#### INSTRUCTIONS FOR THE TASK:
Word for word, retype the lines from the one containing "You are a computer-use" to the one containing "Task: Open Kevin's Chili Catastrophe photo" below, keeping both end lines and dropping the pictures.

#### DATASET CONTENT:
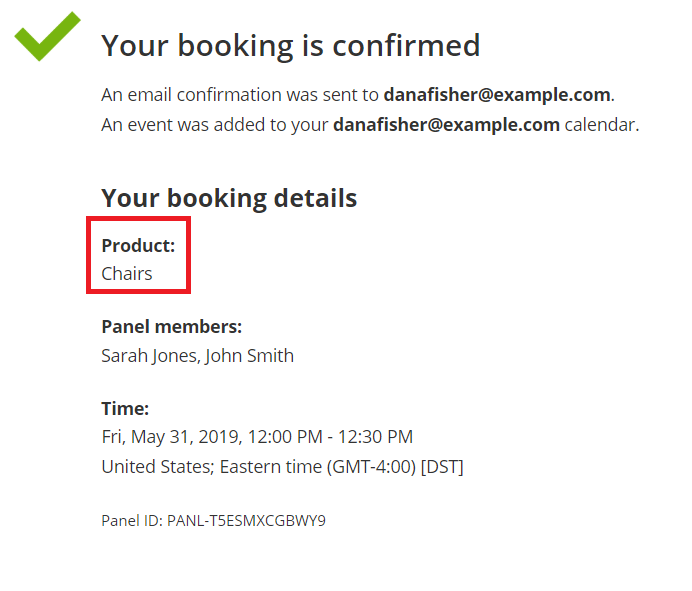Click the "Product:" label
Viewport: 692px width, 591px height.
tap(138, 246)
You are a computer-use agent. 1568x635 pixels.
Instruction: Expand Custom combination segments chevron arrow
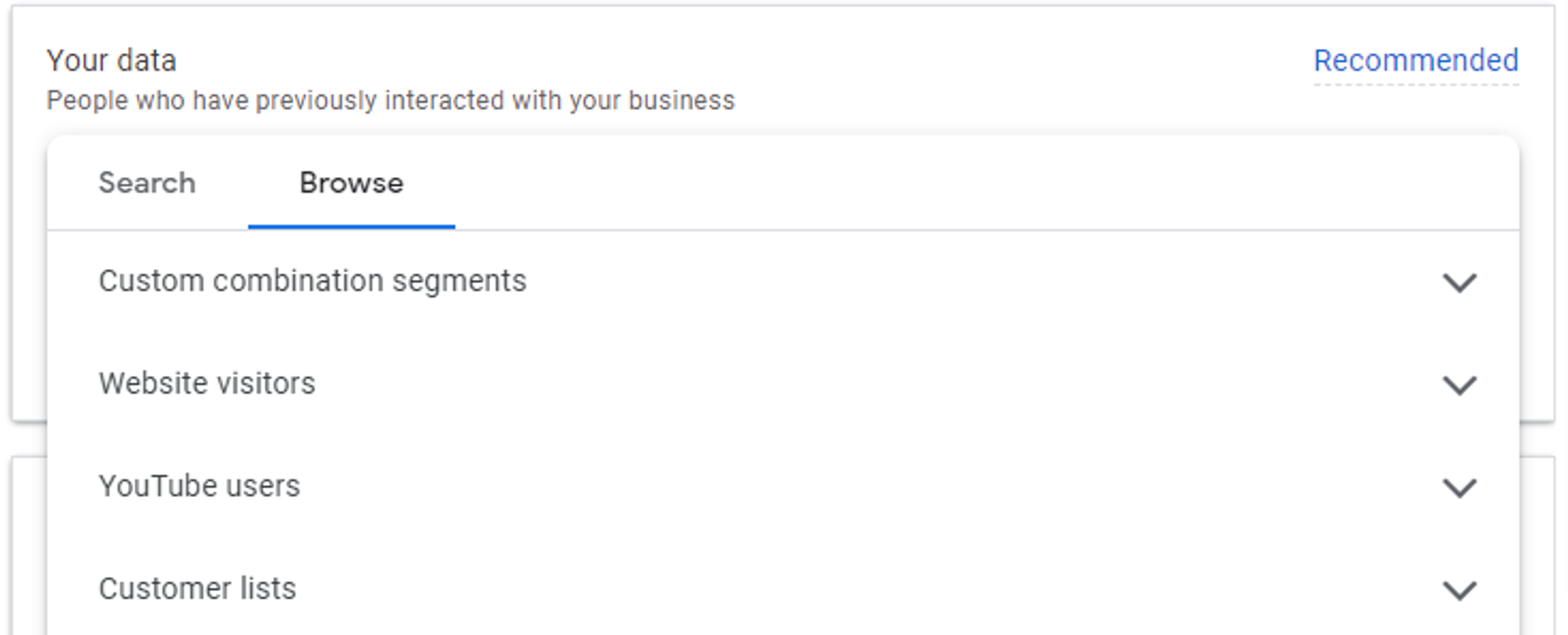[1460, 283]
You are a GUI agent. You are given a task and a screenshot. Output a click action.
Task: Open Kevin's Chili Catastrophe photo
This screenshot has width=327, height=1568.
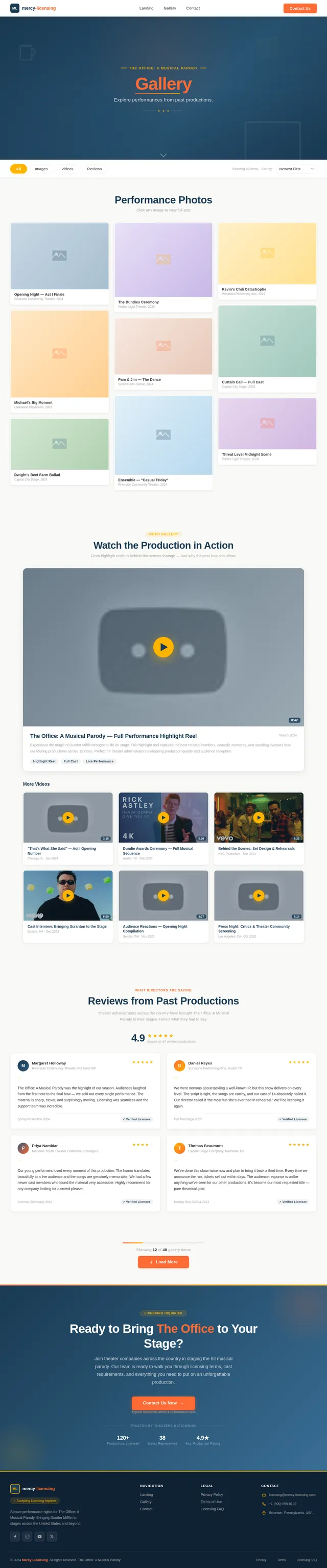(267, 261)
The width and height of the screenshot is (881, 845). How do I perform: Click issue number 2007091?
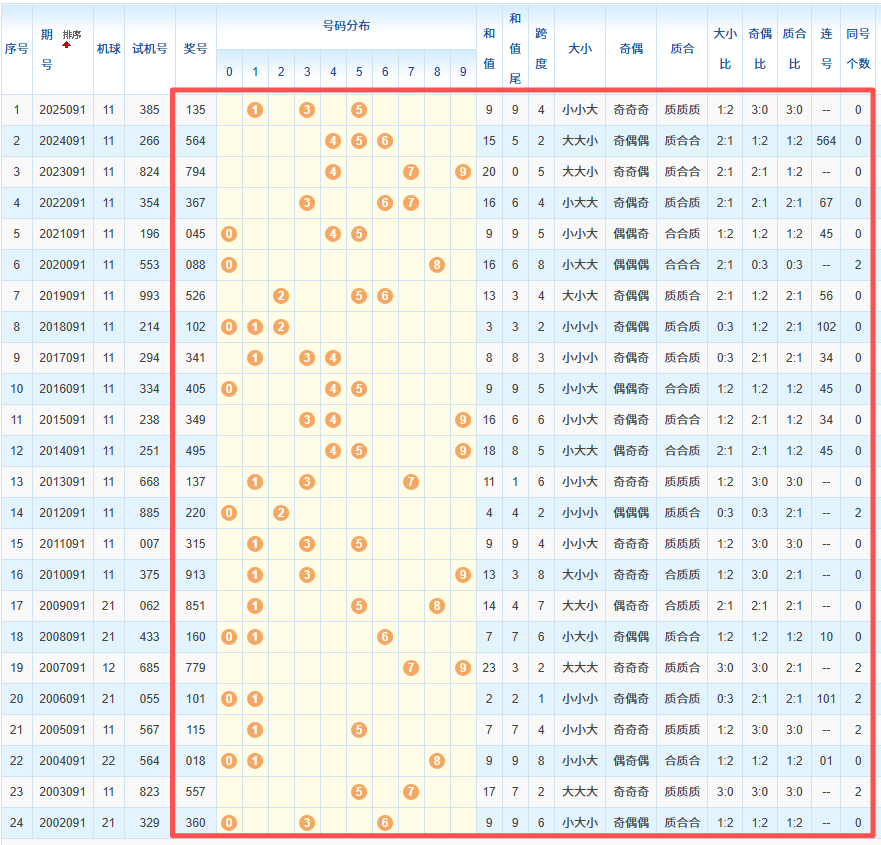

* * *

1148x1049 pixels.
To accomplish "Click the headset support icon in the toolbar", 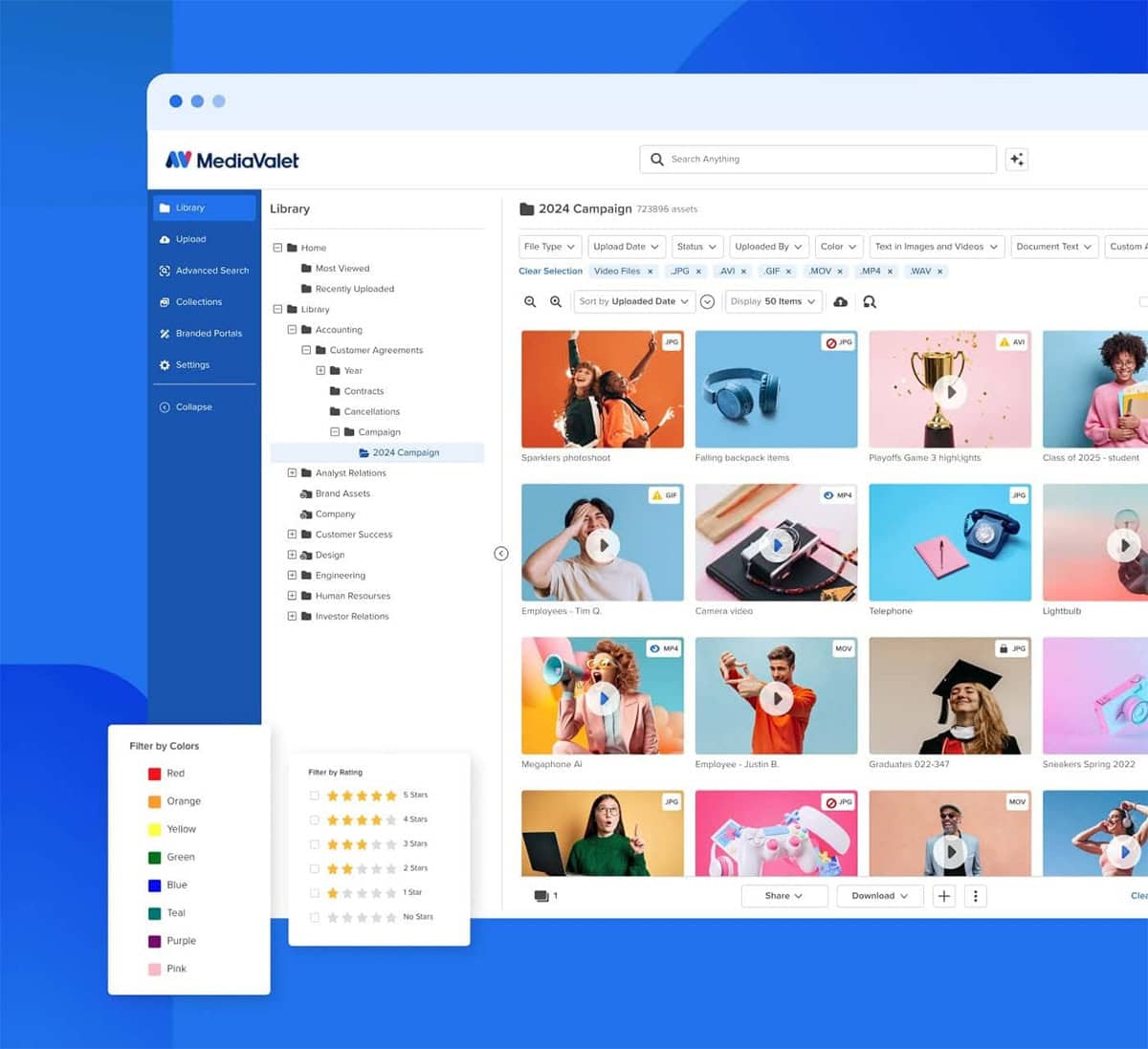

...

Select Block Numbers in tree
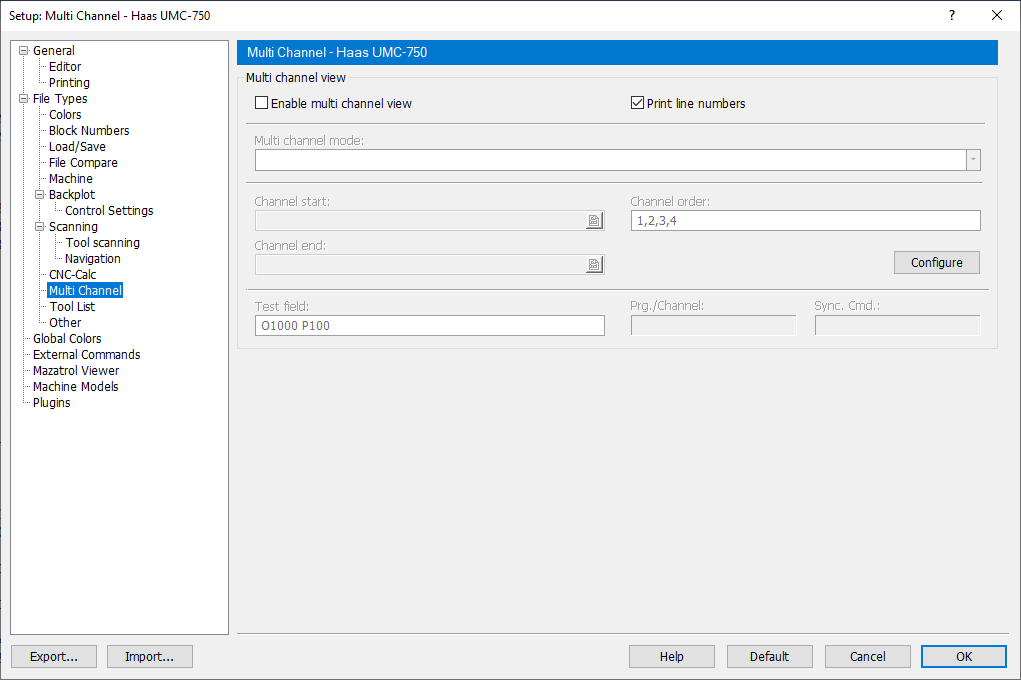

#### TASK SOLUTION:
You are a computer-use agent. 1568x635 pixels.
Instruction: Expand Custom combination segments chevron arrow
[1460, 283]
You are a GUI agent. You are given a task and a screenshot. Output a click action.
Task: Open Kevin's Chili Catastrophe photo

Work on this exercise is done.